--- Data for the task Enclosed Below ---
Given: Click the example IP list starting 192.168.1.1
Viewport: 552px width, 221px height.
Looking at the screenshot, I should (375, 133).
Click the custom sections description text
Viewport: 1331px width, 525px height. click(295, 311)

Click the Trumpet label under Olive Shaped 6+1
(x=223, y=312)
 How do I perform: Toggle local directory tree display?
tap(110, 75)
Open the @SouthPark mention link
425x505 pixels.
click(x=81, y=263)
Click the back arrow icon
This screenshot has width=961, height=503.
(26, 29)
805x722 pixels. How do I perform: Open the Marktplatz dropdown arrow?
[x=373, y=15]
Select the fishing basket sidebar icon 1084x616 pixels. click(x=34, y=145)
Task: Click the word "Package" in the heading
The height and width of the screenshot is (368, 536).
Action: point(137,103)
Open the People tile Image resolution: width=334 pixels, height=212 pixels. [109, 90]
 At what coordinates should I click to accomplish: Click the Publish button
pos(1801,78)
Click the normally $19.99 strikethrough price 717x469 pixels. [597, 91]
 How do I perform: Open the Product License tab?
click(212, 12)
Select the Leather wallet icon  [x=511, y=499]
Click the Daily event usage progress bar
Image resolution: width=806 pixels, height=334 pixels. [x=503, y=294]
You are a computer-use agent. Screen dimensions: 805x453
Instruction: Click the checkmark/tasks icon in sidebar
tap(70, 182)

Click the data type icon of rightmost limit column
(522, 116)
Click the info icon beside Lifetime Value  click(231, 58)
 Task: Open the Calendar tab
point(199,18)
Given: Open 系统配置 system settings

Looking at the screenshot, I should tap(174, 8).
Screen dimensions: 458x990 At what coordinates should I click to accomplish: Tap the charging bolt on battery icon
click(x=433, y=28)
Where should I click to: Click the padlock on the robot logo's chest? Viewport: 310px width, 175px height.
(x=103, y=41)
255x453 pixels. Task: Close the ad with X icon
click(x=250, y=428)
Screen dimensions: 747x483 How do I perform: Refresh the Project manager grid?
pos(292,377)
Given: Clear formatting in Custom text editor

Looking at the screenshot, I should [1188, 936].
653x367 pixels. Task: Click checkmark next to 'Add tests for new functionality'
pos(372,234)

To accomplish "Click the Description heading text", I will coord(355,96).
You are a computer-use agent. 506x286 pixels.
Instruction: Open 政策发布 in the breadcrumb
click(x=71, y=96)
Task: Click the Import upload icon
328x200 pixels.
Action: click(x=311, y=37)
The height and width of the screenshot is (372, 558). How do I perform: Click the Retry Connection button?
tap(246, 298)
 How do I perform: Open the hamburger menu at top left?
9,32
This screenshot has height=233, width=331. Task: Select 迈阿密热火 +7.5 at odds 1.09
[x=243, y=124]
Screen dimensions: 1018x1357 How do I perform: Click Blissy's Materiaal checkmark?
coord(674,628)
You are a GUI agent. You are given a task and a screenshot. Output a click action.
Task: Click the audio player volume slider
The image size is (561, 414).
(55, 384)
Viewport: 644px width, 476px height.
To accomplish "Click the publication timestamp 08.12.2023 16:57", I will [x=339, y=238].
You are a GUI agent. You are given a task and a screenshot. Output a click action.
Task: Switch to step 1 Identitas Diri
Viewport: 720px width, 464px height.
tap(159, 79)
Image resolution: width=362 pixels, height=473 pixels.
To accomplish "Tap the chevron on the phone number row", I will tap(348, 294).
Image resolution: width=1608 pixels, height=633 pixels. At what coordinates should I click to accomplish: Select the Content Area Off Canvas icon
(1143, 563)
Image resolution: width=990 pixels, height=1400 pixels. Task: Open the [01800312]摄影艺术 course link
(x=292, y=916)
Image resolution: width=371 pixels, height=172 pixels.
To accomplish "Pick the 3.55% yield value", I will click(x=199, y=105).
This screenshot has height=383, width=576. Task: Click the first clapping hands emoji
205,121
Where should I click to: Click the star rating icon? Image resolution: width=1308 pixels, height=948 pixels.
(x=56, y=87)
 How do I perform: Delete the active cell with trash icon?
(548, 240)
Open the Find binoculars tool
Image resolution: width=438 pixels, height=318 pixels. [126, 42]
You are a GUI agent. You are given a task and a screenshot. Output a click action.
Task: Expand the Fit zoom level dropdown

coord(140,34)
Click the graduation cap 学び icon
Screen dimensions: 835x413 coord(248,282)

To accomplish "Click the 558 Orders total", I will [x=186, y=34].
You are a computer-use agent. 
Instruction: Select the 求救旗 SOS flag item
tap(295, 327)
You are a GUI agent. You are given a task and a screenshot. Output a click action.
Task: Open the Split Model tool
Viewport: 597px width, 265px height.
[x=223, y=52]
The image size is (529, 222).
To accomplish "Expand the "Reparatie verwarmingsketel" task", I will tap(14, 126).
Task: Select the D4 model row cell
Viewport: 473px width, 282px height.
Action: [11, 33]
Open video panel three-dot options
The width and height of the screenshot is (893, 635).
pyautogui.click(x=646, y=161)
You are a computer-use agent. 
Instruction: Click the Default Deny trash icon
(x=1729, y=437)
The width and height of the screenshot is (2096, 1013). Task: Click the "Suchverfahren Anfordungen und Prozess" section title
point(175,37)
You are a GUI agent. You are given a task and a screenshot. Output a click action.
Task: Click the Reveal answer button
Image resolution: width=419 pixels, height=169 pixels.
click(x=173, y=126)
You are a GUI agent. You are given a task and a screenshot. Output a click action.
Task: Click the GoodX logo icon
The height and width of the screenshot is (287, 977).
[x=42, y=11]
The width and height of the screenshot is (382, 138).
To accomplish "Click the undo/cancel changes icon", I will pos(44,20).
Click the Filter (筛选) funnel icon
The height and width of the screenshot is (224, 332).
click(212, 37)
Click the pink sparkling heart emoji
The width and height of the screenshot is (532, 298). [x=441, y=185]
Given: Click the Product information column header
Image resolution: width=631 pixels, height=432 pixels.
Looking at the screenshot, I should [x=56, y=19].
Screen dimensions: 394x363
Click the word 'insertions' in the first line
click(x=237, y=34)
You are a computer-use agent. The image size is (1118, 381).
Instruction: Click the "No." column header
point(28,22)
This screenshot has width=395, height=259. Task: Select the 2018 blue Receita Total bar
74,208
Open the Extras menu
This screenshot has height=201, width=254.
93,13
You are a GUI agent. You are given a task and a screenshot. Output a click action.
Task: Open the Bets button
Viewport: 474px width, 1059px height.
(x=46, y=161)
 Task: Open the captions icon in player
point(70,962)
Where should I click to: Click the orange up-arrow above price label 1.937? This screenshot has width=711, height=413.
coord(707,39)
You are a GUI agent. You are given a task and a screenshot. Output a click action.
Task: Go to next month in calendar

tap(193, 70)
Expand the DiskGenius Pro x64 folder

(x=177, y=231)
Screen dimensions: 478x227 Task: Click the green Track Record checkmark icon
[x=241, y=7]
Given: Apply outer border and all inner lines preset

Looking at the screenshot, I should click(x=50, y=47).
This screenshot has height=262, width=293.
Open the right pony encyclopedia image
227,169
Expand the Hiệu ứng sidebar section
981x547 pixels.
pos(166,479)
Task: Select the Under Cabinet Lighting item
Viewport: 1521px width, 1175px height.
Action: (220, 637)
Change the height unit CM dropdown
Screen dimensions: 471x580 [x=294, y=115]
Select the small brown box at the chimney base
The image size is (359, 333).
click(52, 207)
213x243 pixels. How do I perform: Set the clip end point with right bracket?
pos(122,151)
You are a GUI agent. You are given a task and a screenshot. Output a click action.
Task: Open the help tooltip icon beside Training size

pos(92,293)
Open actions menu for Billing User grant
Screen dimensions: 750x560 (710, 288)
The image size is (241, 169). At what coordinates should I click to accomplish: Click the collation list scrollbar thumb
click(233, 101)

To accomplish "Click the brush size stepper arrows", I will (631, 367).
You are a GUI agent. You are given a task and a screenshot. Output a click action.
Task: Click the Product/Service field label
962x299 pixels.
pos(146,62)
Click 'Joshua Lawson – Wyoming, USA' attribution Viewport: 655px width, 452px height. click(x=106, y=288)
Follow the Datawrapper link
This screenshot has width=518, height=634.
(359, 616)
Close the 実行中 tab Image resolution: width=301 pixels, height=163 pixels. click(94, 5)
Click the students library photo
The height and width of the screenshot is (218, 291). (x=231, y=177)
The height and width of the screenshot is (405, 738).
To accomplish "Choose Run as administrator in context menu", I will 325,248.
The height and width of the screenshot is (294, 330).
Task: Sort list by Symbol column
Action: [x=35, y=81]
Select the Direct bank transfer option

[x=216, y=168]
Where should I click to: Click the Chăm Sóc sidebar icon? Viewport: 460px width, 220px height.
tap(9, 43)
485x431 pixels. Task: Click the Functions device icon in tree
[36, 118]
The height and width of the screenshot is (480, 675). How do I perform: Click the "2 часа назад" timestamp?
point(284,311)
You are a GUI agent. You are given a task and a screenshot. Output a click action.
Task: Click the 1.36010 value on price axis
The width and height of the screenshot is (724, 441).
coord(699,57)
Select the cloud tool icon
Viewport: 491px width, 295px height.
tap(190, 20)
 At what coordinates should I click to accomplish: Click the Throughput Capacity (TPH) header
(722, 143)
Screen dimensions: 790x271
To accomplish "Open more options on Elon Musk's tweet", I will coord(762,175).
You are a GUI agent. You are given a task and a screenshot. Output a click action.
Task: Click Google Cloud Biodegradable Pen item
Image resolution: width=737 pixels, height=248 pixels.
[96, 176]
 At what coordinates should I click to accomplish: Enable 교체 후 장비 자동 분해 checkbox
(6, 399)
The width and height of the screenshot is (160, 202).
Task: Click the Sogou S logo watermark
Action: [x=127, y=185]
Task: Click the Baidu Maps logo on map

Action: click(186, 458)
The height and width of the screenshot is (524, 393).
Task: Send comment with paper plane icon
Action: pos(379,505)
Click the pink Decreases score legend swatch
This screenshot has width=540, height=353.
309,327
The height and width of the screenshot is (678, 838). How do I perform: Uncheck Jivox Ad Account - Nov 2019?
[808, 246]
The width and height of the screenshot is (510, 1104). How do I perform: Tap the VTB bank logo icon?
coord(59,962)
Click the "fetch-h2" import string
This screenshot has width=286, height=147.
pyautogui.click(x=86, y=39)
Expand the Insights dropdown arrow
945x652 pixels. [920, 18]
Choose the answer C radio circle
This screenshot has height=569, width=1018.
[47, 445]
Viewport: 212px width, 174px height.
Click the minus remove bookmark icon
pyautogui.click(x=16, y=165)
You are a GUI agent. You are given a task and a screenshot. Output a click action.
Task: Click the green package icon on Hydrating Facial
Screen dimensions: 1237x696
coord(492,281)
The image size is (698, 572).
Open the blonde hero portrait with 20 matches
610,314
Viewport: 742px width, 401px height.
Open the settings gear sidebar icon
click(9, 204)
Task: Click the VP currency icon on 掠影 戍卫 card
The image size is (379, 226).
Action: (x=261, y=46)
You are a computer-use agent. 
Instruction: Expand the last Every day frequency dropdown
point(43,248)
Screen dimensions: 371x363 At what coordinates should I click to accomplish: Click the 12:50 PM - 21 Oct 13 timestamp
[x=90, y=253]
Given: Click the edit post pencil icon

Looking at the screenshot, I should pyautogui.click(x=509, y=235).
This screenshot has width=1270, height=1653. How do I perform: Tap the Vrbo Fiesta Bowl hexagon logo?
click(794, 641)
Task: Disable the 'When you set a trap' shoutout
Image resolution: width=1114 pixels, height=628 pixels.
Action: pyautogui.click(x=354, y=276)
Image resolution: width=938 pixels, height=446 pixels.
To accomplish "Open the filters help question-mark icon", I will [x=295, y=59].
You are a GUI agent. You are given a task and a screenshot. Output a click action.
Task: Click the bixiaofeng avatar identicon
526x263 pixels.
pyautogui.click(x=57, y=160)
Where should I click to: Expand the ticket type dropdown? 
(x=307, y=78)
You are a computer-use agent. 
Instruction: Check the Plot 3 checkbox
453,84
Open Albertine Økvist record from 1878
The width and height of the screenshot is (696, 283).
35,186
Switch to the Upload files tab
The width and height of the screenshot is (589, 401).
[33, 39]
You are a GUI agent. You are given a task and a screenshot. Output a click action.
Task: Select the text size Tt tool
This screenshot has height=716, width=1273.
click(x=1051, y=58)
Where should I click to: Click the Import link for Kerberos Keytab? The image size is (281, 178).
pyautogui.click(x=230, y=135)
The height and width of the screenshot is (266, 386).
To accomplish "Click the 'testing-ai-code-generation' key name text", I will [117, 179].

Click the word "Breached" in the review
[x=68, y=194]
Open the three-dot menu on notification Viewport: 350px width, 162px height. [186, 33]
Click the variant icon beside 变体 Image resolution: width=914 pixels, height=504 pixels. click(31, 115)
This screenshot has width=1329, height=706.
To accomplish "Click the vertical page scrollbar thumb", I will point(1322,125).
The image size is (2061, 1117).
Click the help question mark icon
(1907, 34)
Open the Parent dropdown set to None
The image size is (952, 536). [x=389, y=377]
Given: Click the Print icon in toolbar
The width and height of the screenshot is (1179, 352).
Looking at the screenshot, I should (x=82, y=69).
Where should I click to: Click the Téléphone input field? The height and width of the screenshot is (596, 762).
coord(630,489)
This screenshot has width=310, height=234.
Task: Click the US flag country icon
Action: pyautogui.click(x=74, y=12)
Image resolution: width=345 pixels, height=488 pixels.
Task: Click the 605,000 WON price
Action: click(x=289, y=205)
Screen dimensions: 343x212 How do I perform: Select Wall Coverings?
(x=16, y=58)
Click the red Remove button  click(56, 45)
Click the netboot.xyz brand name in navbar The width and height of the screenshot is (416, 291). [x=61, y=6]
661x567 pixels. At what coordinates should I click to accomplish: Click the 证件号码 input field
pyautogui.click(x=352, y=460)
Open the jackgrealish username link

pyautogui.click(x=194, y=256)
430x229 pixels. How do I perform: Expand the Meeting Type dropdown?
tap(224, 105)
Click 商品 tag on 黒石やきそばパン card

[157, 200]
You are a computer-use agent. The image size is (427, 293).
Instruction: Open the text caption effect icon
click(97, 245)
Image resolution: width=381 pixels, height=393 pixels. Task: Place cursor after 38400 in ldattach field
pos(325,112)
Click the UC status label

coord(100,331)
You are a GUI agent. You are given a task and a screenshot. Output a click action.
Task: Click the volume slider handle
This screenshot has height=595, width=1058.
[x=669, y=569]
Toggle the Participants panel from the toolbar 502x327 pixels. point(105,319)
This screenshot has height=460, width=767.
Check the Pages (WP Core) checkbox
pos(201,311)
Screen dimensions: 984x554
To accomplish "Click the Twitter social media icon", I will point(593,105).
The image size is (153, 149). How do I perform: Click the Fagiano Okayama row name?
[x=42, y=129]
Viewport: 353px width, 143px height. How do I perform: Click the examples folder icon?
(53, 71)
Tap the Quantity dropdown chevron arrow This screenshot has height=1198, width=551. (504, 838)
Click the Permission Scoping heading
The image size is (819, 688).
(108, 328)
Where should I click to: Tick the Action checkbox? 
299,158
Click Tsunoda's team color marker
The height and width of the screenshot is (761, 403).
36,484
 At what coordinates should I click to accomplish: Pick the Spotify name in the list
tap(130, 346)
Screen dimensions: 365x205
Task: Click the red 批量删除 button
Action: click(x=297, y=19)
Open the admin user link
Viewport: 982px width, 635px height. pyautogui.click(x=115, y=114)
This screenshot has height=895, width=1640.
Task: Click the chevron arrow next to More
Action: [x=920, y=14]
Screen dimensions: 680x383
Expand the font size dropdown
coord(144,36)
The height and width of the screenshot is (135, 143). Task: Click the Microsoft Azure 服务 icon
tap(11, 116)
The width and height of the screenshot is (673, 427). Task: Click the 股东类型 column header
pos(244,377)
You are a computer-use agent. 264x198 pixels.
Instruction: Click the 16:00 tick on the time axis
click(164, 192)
--- End of Enclosed Data for the task ---
→ **What is needed**: Lines in the data that hold "volume" must be located and copied.

→ **Output**:
Task: Click the audio player volume slider
Task: Click the volume slider handle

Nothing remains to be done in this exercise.